**PROBLEM REQUIREMENTS**
Extract from the records below, character for character, the lines running from the line containing "Screen dimensions: 867x562" through the end of the records, both included, and leave the pictures out of your answer.
■ ■ ■ ■ ■ ■ ■
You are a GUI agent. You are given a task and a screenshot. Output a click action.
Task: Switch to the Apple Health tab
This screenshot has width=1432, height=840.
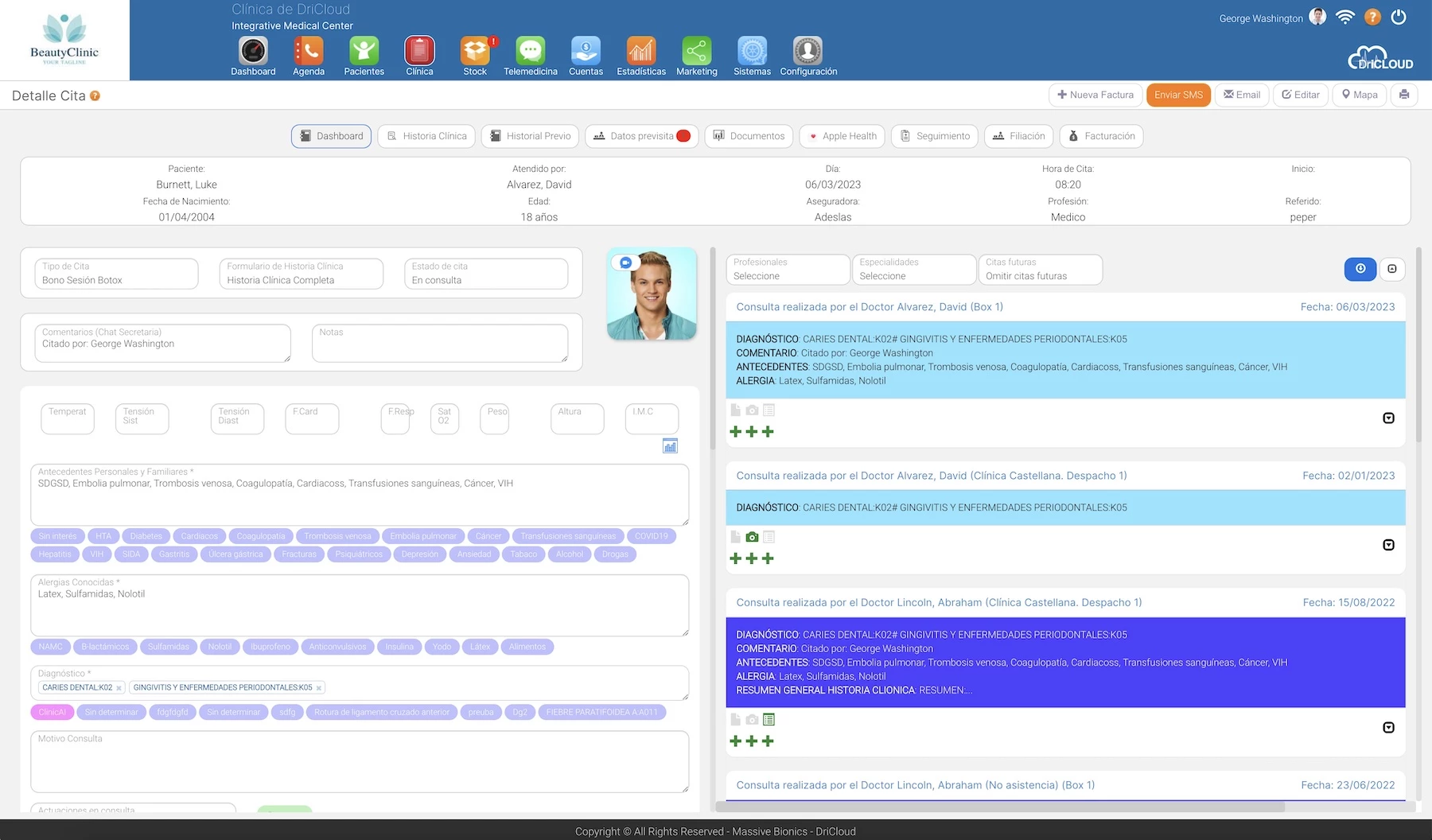coord(842,136)
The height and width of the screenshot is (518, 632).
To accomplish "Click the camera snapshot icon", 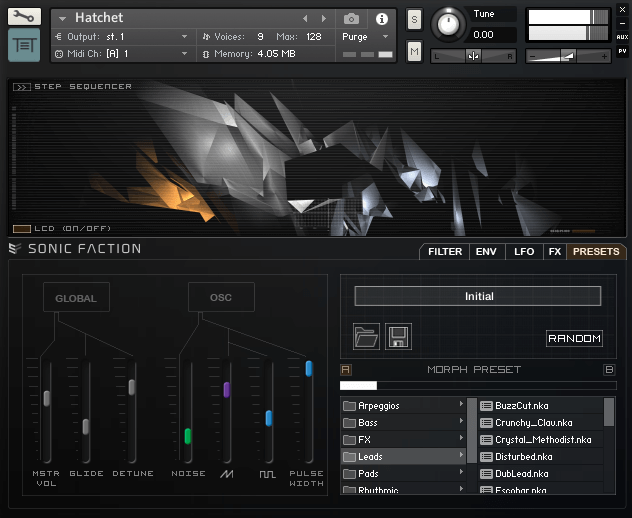I will pos(352,19).

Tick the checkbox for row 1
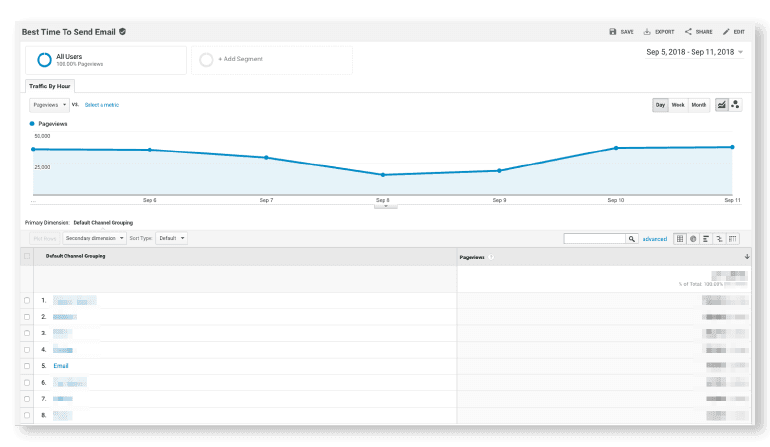click(x=27, y=300)
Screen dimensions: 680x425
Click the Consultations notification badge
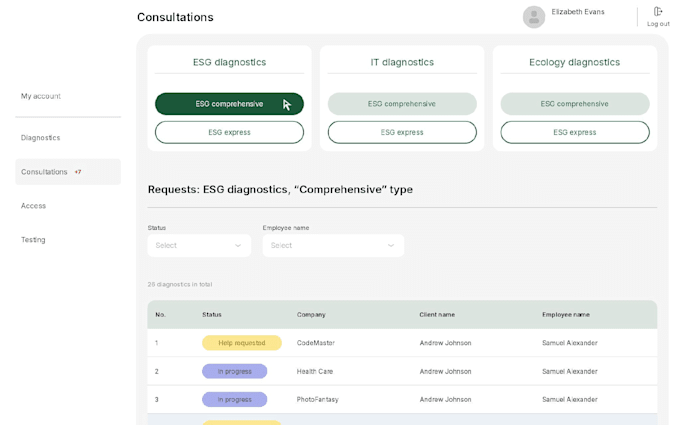coord(78,172)
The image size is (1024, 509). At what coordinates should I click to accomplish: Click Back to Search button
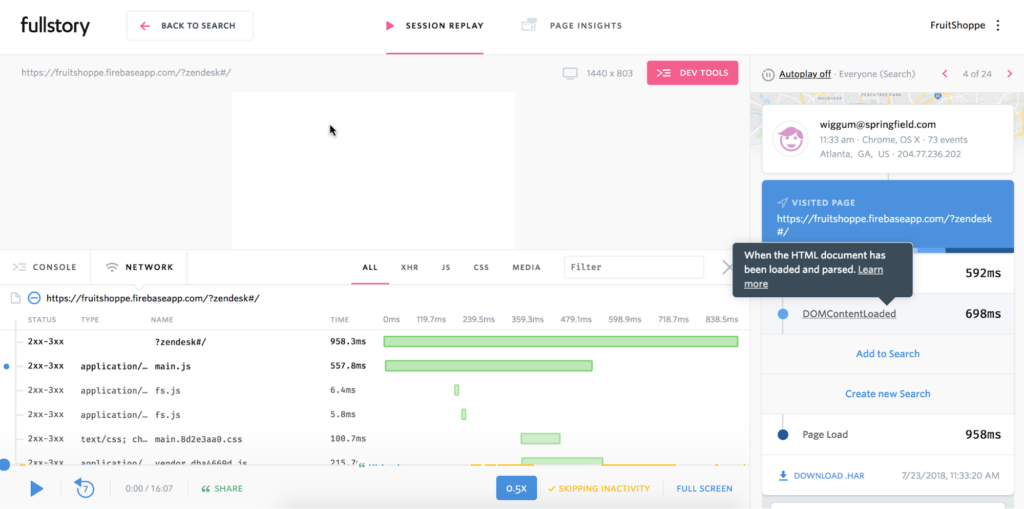tap(189, 26)
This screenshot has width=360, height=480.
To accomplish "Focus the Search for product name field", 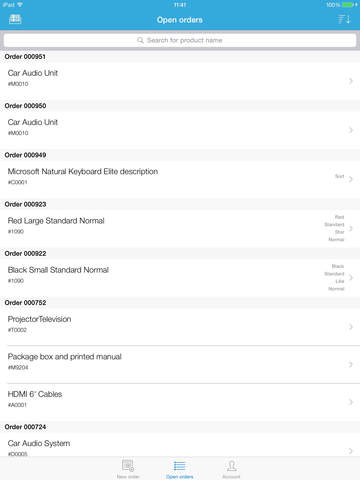I will (180, 40).
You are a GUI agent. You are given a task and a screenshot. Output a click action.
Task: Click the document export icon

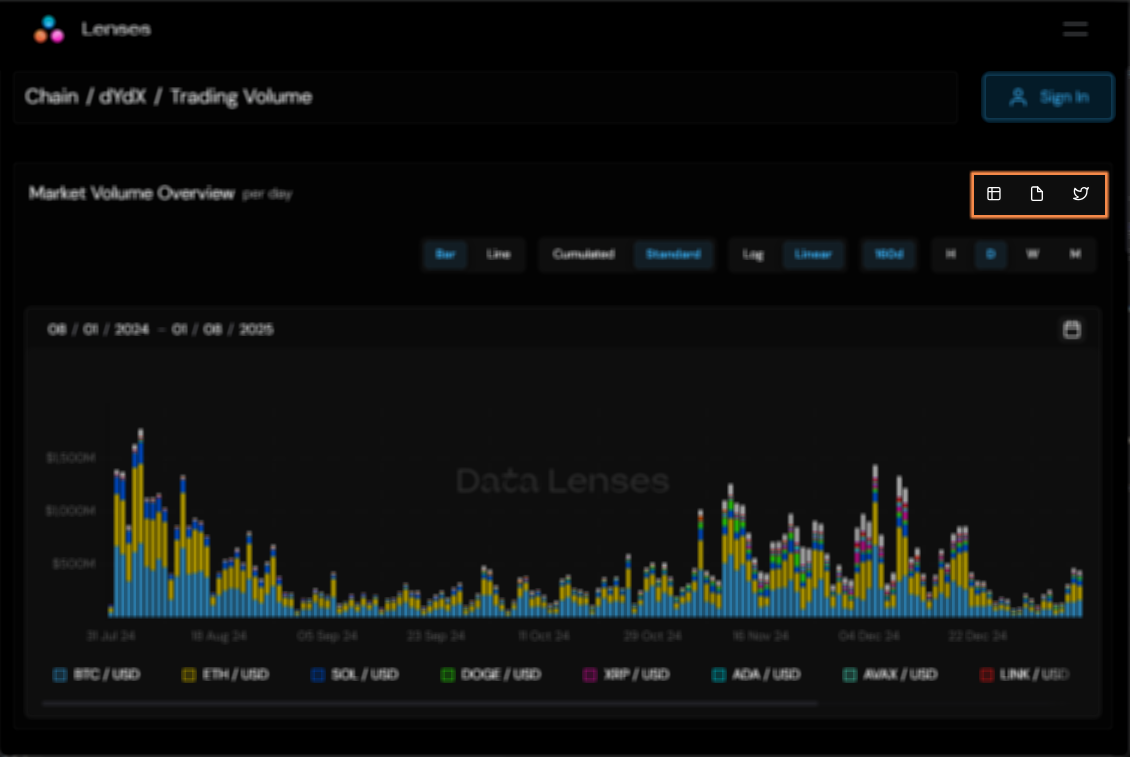(x=1037, y=194)
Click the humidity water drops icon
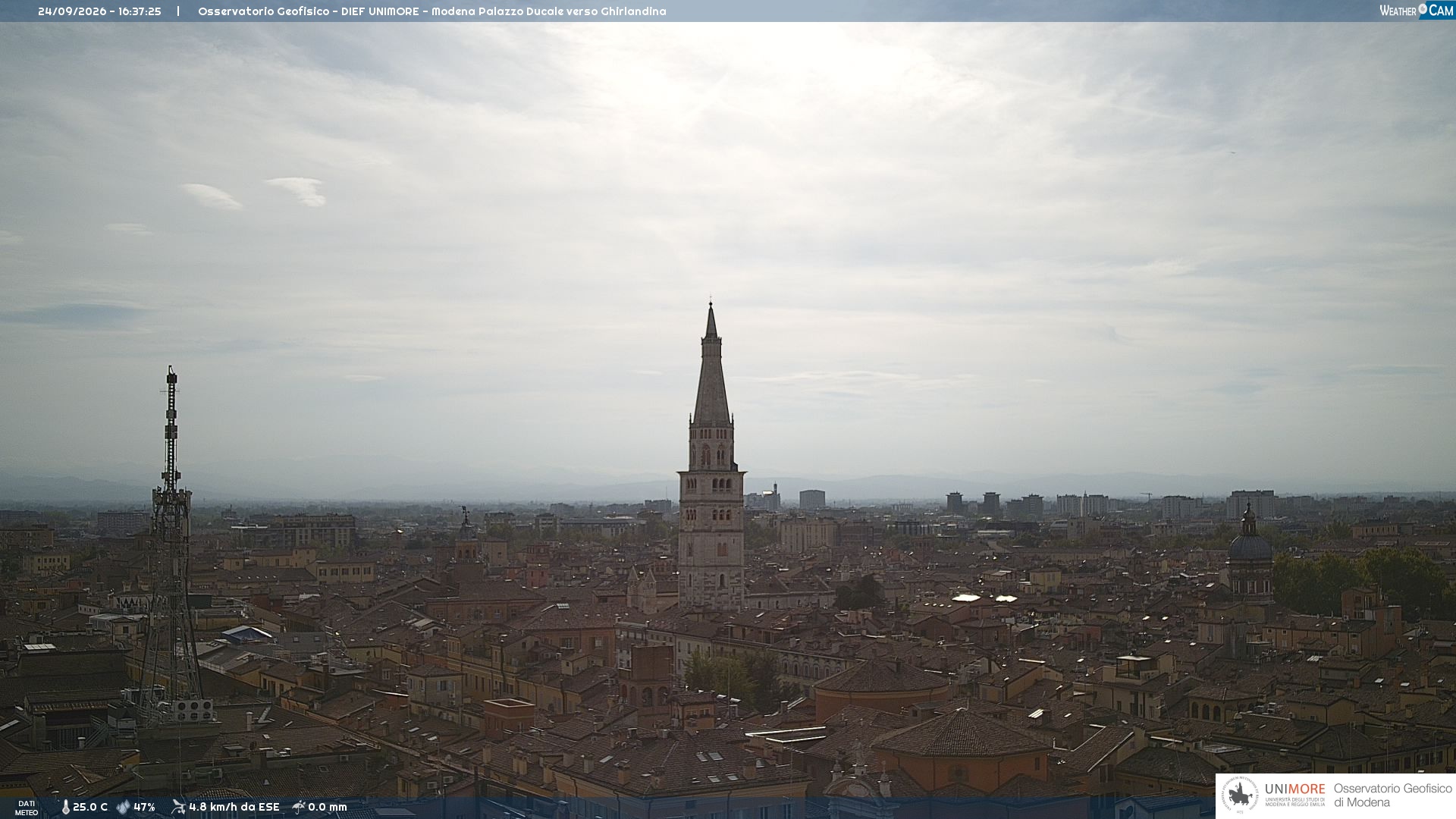Image resolution: width=1456 pixels, height=819 pixels. click(x=123, y=807)
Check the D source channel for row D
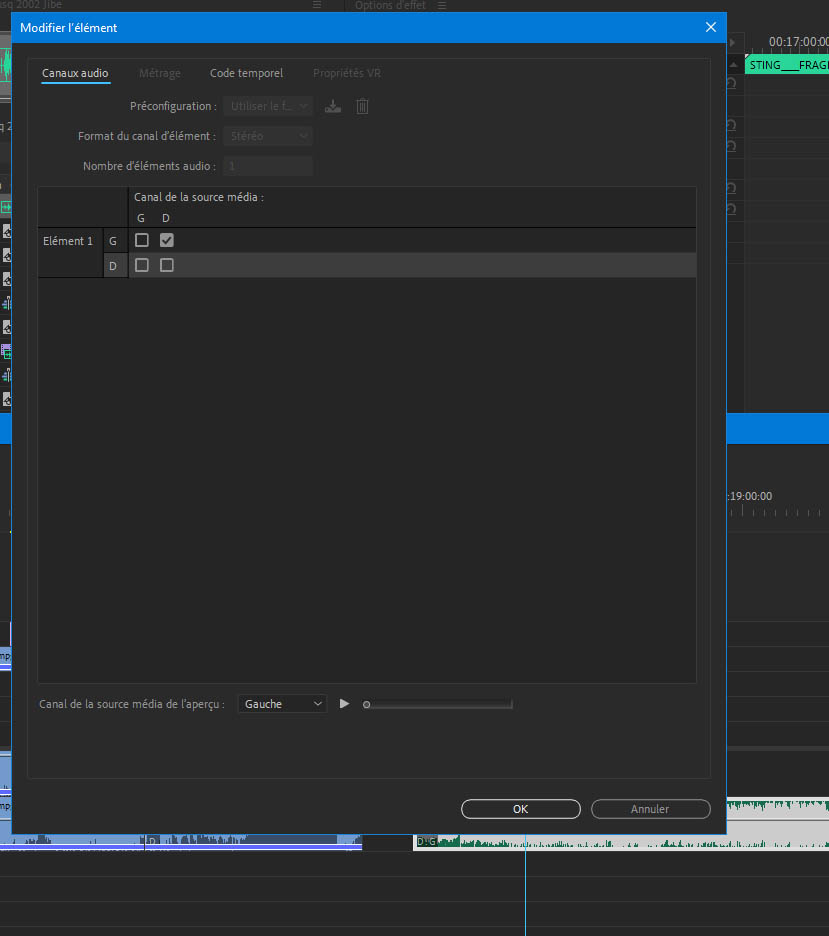This screenshot has width=829, height=936. pyautogui.click(x=167, y=265)
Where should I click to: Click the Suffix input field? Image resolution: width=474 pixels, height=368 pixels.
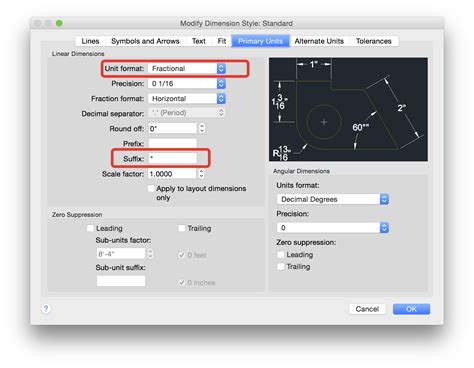pos(172,158)
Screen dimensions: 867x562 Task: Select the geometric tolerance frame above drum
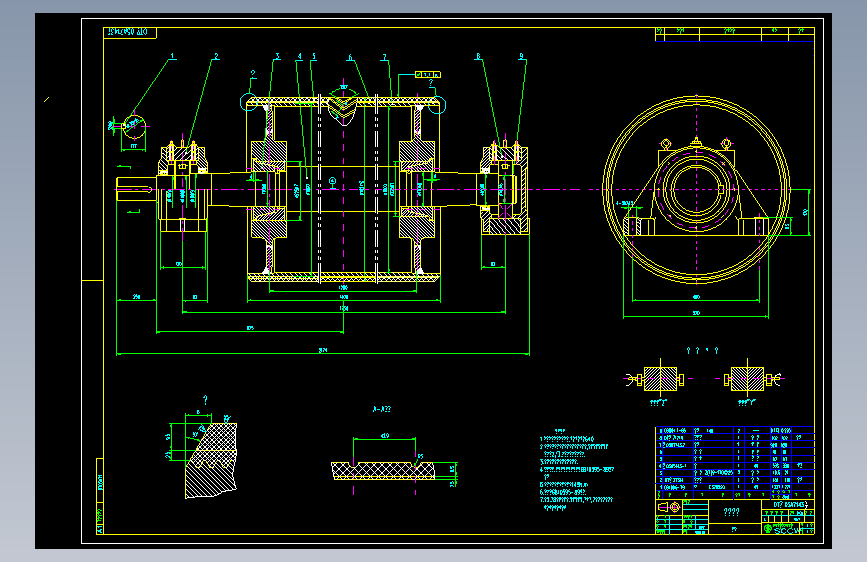(428, 75)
■ ■ ■ ■ ■ ■ ■
**ANSWER TO THE EXERCISE**
Screen dimensions: 867x562 Task: Select the geometric tolerance frame above drum
(428, 75)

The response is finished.